#### [Records to process]
****************************************
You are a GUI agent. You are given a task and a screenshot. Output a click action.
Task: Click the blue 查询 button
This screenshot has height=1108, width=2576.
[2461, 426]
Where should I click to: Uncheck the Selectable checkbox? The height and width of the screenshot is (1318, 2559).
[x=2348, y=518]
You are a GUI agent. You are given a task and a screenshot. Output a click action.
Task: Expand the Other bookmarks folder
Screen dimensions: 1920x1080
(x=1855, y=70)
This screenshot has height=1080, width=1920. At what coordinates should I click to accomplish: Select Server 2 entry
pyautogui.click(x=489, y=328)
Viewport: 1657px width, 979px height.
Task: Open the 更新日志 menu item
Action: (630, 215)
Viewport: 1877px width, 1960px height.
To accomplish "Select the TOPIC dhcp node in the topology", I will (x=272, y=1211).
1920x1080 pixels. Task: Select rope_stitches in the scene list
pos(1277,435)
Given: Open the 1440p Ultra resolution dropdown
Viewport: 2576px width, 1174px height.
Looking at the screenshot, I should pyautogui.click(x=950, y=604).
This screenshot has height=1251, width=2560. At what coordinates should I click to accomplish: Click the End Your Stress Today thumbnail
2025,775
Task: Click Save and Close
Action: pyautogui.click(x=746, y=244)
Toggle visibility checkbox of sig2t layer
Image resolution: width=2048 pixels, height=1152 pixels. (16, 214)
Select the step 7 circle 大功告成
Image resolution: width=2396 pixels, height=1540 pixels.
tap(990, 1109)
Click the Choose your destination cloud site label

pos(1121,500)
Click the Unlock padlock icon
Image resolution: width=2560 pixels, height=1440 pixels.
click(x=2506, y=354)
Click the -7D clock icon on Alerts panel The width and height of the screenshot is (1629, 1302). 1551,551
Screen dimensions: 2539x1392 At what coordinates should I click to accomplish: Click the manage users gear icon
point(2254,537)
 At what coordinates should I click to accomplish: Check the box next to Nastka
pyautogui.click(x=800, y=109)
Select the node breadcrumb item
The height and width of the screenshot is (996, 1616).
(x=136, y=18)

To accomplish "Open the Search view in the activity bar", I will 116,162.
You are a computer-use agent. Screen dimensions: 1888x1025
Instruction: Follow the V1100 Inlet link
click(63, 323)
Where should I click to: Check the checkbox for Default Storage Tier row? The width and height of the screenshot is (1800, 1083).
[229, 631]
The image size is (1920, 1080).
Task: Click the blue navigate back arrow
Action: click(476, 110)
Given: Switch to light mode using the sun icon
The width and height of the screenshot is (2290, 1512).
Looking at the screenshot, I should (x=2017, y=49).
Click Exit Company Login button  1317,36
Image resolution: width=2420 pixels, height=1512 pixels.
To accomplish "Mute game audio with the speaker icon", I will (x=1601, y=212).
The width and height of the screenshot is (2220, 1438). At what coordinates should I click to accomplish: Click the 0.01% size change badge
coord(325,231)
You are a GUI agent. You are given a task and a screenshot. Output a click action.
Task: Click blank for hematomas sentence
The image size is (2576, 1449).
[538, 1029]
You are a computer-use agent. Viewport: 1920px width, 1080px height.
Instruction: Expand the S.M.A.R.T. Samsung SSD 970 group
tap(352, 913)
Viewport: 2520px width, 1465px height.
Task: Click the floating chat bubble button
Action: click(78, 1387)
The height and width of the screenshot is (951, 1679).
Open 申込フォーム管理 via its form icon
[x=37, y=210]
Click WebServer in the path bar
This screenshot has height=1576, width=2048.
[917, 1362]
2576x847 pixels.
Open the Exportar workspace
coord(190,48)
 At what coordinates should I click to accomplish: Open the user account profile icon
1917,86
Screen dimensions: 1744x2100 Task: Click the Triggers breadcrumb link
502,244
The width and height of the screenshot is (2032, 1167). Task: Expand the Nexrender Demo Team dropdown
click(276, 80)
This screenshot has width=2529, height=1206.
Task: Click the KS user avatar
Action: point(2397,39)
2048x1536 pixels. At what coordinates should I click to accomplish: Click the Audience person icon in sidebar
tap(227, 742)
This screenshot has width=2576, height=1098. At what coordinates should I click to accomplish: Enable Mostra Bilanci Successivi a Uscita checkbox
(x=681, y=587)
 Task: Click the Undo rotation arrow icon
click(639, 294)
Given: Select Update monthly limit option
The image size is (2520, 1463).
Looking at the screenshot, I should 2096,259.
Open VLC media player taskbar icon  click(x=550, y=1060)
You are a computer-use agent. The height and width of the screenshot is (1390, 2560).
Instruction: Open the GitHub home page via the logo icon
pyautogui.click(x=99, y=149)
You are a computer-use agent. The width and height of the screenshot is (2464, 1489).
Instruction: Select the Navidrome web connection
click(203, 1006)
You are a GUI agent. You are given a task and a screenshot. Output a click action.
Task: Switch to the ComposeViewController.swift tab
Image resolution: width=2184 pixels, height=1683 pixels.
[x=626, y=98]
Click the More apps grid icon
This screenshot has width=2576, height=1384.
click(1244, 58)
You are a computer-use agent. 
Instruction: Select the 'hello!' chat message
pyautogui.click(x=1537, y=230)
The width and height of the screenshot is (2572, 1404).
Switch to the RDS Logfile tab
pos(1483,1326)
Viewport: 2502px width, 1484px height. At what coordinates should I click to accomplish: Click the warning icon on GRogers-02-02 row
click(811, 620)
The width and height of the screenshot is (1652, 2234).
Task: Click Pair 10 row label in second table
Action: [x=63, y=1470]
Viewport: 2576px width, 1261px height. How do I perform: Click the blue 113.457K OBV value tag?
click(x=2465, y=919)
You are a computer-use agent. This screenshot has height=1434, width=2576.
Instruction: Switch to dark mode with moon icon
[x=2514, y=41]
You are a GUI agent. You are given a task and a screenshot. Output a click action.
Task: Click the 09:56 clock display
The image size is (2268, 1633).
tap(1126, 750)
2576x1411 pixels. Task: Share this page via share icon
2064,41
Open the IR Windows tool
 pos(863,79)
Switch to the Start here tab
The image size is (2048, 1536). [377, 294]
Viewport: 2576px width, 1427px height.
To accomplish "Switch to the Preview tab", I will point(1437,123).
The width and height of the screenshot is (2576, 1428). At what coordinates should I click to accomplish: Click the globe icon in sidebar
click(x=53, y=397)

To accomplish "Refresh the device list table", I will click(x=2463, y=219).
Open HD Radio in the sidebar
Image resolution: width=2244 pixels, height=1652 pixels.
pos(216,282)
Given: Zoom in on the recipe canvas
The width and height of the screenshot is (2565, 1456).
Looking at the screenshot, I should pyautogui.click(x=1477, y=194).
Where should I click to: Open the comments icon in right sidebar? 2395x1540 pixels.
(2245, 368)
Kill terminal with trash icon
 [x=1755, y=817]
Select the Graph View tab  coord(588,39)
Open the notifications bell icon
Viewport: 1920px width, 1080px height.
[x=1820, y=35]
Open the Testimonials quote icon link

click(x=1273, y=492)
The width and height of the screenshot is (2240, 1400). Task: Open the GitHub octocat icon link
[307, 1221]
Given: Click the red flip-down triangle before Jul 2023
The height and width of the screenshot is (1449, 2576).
****************************************
#### [Directions]
Every entry should be output again exactly as written.

#### [Result for this task]
You are a GUI agent. You are given a task and a screenshot. Output a click action.
Task: Click the blue 查询 button
This screenshot has height=1108, width=2576.
[2461, 426]
Where should I click to: Uncheck the Selectable checkbox? The height and width of the screenshot is (1318, 2559).
[x=2348, y=518]
You are a GUI agent. You are given a task and a screenshot. Output a click action.
Task: Expand the Other bookmarks folder
Screen dimensions: 1920x1080
(x=1855, y=70)
This screenshot has height=1080, width=1920. At what coordinates should I click to accomplish: Select Server 2 entry
pyautogui.click(x=489, y=328)
Viewport: 1657px width, 979px height.
Task: Open the 更新日志 menu item
Action: (630, 215)
Viewport: 1877px width, 1960px height.
To accomplish "Select the TOPIC dhcp node in the topology", I will (x=272, y=1211).
1920x1080 pixels. Task: Select rope_stitches in the scene list
pos(1277,435)
Given: Open the 1440p Ultra resolution dropdown
Viewport: 2576px width, 1174px height.
Looking at the screenshot, I should pyautogui.click(x=950, y=604).
This screenshot has height=1251, width=2560. At what coordinates should I click to accomplish: Click the End Your Stress Today thumbnail
2025,775
Task: Click Save and Close
Action: pyautogui.click(x=746, y=244)
Toggle visibility checkbox of sig2t layer
Image resolution: width=2048 pixels, height=1152 pixels. (16, 214)
Select the step 7 circle 大功告成
Image resolution: width=2396 pixels, height=1540 pixels.
tap(990, 1109)
Click the Choose your destination cloud site label

pos(1121,500)
Click the Unlock padlock icon
Image resolution: width=2560 pixels, height=1440 pixels.
click(x=2506, y=354)
Click the -7D clock icon on Alerts panel The width and height of the screenshot is (1629, 1302). 1551,551
Screen dimensions: 2539x1392 At what coordinates should I click to accomplish: Click the manage users gear icon
point(2254,537)
 At what coordinates should I click to accomplish: Check the box next to Nastka
pyautogui.click(x=800, y=109)
Select the node breadcrumb item
The height and width of the screenshot is (996, 1616).
(x=136, y=18)

To accomplish "Open the Search view in the activity bar", I will 116,162.
You are a computer-use agent. Screen dimensions: 1888x1025
Instruction: Follow the V1100 Inlet link
click(63, 323)
Where should I click to: Check the checkbox for Default Storage Tier row? The width and height of the screenshot is (1800, 1083).
[229, 631]
The image size is (1920, 1080).
Task: Click the blue navigate back arrow
Action: click(476, 110)
Given: Switch to light mode using the sun icon
The width and height of the screenshot is (2290, 1512).
Looking at the screenshot, I should (x=2017, y=49).
Click Exit Company Login button  1317,36
Image resolution: width=2420 pixels, height=1512 pixels.
To accomplish "Mute game audio with the speaker icon", I will (x=1601, y=212).
The width and height of the screenshot is (2220, 1438). At what coordinates should I click to accomplish: Click the 0.01% size change badge
coord(325,231)
You are a GUI agent. You are given a task and a screenshot. Output a click action.
Task: Click blank for hematomas sentence
The image size is (2576, 1449).
[538, 1029]
You are a computer-use agent. Viewport: 1920px width, 1080px height.
Instruction: Expand the S.M.A.R.T. Samsung SSD 970 group
tap(352, 913)
Viewport: 2520px width, 1465px height.
Task: Click the floating chat bubble button
Action: click(78, 1387)
The height and width of the screenshot is (951, 1679).
Open 申込フォーム管理 via its form icon
[x=37, y=210]
Click WebServer in the path bar
This screenshot has height=1576, width=2048.
[917, 1362]
2576x847 pixels.
Open the Exportar workspace
coord(190,48)
 At what coordinates should I click to accomplish: Open the user account profile icon
1917,86
Screen dimensions: 1744x2100 Task: Click the Triggers breadcrumb link
502,244
The width and height of the screenshot is (2032, 1167). Task: Expand the Nexrender Demo Team dropdown
click(276, 80)
This screenshot has width=2529, height=1206.
Task: Click the KS user avatar
Action: point(2397,39)
2048x1536 pixels. At what coordinates should I click to accomplish: Click the Audience person icon in sidebar
tap(227, 742)
This screenshot has width=2576, height=1098. At what coordinates should I click to accomplish: Enable Mostra Bilanci Successivi a Uscita checkbox
(x=681, y=587)
 Task: Click the Undo rotation arrow icon
click(639, 294)
Given: Select Update monthly limit option
The image size is (2520, 1463).
Looking at the screenshot, I should 2096,259.
Open VLC media player taskbar icon  click(x=550, y=1060)
You are a computer-use agent. The height and width of the screenshot is (1390, 2560).
Instruction: Open the GitHub home page via the logo icon
pyautogui.click(x=99, y=149)
You are a computer-use agent. The width and height of the screenshot is (2464, 1489).
Instruction: Select the Navidrome web connection
click(203, 1006)
You are a GUI agent. You are given a task and a screenshot. Output a click action.
Task: Switch to the ComposeViewController.swift tab
Image resolution: width=2184 pixels, height=1683 pixels.
[x=626, y=98]
Click the More apps grid icon
This screenshot has width=2576, height=1384.
click(1244, 58)
You are a computer-use agent. 
Instruction: Select the 'hello!' chat message
pyautogui.click(x=1537, y=230)
The width and height of the screenshot is (2572, 1404).
Switch to the RDS Logfile tab
pos(1483,1326)
Viewport: 2502px width, 1484px height. At what coordinates should I click to accomplish: Click the warning icon on GRogers-02-02 row
click(811, 620)
The width and height of the screenshot is (1652, 2234).
Task: Click Pair 10 row label in second table
Action: [x=63, y=1470]
Viewport: 2576px width, 1261px height. How do I perform: Click the blue 113.457K OBV value tag?
click(x=2465, y=919)
You are a computer-use agent. This screenshot has height=1434, width=2576.
Instruction: Switch to dark mode with moon icon
[x=2514, y=41]
You are a GUI agent. You are given a task and a screenshot. Output a click action.
Task: Click the 09:56 clock display
The image size is (2268, 1633).
tap(1126, 750)
2576x1411 pixels. Task: Share this page via share icon
2064,41
Open the IR Windows tool
 pos(863,79)
Switch to the Start here tab
The image size is (2048, 1536). [377, 294]
Viewport: 2576px width, 1427px height.
To accomplish "Switch to the Preview tab", I will point(1437,123).
The width and height of the screenshot is (2576, 1428). At what coordinates should I click to accomplish: Click the globe icon in sidebar
click(x=53, y=397)

To accomplish "Refresh the device list table", I will click(x=2463, y=219).
Open HD Radio in the sidebar
Image resolution: width=2244 pixels, height=1652 pixels.
pos(216,282)
Given: Zoom in on the recipe canvas
The width and height of the screenshot is (2565, 1456).
Looking at the screenshot, I should pyautogui.click(x=1477, y=194).
Where should I click to: Open the comments icon in right sidebar? 2395x1540 pixels.
(2245, 368)
Kill terminal with trash icon
 [x=1755, y=817]
Select the Graph View tab  coord(588,39)
Open the notifications bell icon
Viewport: 1920px width, 1080px height.
[x=1820, y=35]
Open the Testimonials quote icon link

click(x=1273, y=492)
The width and height of the screenshot is (2240, 1400). Task: Open the GitHub octocat icon link
[307, 1221]
Given: Click the red flip-down triangle before Jul 2023
The height and width of the screenshot is (1449, 2576).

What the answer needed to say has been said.